南相馬市はもともと市町村合併により誕生した市で、福島第一の北側に位置することもあり、放射性物質の飛散の影響を受けた結果となったが、海側、山川、都市部、それを南部と北部で分けた形で、地域地域によって放射線量が異なるという複雑な状況となっている。

福島県と南相馬市の概要

除染だが、土がむき出しの地面の場合、だいたい5cmほど剥ぐ作業が行われるが、「単純に土を剥げば良いというのは、理論的な平坦な場所での話。また、壁は高圧洗浄でかなり除染できるが、その流れ落ちた水がどうなるのかは解決のめどは立っていないし、屋根を洗浄しようと思っても、その種類や形状、素材によって対処の仕方がまったく異なるほか、屋根に上るということで、危険が伴い、実際に落下して重篤な状態に陥ってしまった人も居る」(同)との同市の除染の様子を語る。しかし、一日でも少しでも良いから放射線量を下げたいと思うのが当然であろうし、国や自治体、ましてや東京電力がそうしたことを一般市民に対して行える状況ではない現在、自分でやらないとという気持ちになることは十分理解できる。また、同氏は「自分でやって、そうした怪我や場合によっては死にそうな状態にまで陥ってしまう。誰がいつ、責任を持つのかどうか、まで含めて解決しないといけない」とそういった背景を指摘する。

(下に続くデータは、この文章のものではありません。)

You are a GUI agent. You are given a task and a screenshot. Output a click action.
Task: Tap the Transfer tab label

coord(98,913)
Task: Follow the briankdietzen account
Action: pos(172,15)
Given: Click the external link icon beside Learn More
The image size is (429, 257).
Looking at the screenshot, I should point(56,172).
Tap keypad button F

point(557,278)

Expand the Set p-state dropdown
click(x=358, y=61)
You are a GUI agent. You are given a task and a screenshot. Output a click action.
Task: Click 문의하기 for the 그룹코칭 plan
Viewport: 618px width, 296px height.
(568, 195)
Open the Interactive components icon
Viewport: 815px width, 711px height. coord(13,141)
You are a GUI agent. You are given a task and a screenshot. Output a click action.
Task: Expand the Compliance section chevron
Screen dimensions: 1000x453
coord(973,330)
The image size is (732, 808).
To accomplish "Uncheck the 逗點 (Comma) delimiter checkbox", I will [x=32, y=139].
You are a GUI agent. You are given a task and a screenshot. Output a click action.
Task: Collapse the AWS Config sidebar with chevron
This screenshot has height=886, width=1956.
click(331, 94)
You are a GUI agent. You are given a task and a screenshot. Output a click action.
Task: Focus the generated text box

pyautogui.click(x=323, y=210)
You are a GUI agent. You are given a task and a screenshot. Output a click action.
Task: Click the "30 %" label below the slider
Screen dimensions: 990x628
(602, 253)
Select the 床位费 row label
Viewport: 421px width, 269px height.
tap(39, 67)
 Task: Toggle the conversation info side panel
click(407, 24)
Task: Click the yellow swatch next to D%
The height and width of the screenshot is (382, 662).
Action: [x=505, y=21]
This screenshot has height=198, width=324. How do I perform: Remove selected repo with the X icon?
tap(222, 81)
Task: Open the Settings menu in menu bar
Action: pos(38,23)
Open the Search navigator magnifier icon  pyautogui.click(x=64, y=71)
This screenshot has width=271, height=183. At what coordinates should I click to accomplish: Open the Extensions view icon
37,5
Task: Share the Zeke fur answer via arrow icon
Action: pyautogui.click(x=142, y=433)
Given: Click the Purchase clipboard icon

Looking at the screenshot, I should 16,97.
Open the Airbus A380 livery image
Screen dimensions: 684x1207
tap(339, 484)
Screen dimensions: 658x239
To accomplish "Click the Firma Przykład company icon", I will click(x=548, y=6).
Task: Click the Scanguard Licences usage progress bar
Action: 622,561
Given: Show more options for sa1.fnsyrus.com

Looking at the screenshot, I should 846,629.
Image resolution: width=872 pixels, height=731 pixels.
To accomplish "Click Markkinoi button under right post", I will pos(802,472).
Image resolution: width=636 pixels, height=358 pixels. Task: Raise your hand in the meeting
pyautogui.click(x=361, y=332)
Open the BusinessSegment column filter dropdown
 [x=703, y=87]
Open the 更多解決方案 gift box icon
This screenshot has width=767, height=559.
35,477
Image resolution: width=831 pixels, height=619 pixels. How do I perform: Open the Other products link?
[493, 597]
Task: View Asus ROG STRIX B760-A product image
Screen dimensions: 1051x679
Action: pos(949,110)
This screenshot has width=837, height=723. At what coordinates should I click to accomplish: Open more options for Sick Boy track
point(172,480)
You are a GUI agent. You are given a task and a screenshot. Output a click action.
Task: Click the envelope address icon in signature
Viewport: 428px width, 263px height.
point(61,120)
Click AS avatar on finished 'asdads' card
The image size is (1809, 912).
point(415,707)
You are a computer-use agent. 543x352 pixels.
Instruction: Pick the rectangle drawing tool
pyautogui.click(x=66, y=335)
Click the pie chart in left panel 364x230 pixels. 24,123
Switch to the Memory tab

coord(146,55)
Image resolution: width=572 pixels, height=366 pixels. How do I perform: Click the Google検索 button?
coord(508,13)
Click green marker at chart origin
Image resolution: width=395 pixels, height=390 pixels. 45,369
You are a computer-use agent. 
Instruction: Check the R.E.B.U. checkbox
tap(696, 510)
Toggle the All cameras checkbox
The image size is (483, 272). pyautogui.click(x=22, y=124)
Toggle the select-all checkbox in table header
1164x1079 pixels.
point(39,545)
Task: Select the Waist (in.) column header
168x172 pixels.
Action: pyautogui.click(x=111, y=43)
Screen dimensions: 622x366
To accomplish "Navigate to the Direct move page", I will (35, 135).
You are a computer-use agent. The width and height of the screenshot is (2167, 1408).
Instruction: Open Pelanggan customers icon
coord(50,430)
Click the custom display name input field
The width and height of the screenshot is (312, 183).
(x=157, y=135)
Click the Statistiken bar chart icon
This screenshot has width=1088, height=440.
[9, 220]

ちなみに、40-50cm程度の高さの雑草で覆われている雑草を刈ると、その場の線量は上昇する。これは、放射性物質の大半が草木に着くのではなく土に着いているためで、だからこそ、雑草を刈り取るときは一緒に下の土も取り除かないといけない。「草木についているセシウムをとるために刈り取るのではなく、その下にある土を除去するために刈り取るというイメージ」とのことで、除染の基本は、「土を剥ぐ」、「水で洗う」、「草を抜く」の3つの行為で賄え、「近代機器はまったく役に立っていない」とのこと。

放射性物質は、さまざまな場所に沈着しており、風雨が生じれば、ほこりやチリとして浮遊して、それがあちこちに再び運ばれることとなる

こうした除染を行う前段階として重要なのが計測ポイントである。「計測回数とポイントをできるだけ増やさないと、解決できるものも解決できない。例えば部屋の中を除染しようと思っても、部屋のどこで、どれくらい測定するのかが問題になってくる。高さ、位置、どの程度の頻度で行えばよいのか、かなり試行錯誤がまだ続いている。狭い部屋であれば中央部での測定で良いが、ある程度の広さになれば2mごとにメッシュ状に分けて測定するほか、高さも10cm、50cm、1mなどに分けて測定をしていく必要がある」(同)というのも、「ガンマ線は100m飛ぶと言われている。そうなると雨どいなどから放射性物質を取り除いて、周囲5mを測定して減衰しているかどうかを調べる。家の中は本来安心できる場所。0.1μSV/hでも下げる努力をすることで、24時間、365日換算で相当被ばく量も変わってくる」(同)と、どこからどれだけの放射線量が発しているのかを理解するためには、そうした細かな測定が重要だという。

同氏は「除染を行う時に最も重要なことはデータがぶれずに測定できる線量計のノウハウを誰でもが覚えることが重要」とするが、「土を掘れば掘るほど線量は下がる。しかし、砂場は下の方まで浸透するので多く掘らなければ線量は下がりにくい。また、逆に粘土質であれば表面程度でもかなり除染できる。しかし、問題なのはそうした土をどこに持っていくか。また、掘った後の表面は凹凸が生じるが、台風も含めて風雨が生じれば、山などから放射性物質が飛来し、また線量が上昇し、再計測をしなくてはいけなくなる」と、1度だけ除染をすれば終わりではないことを指摘する。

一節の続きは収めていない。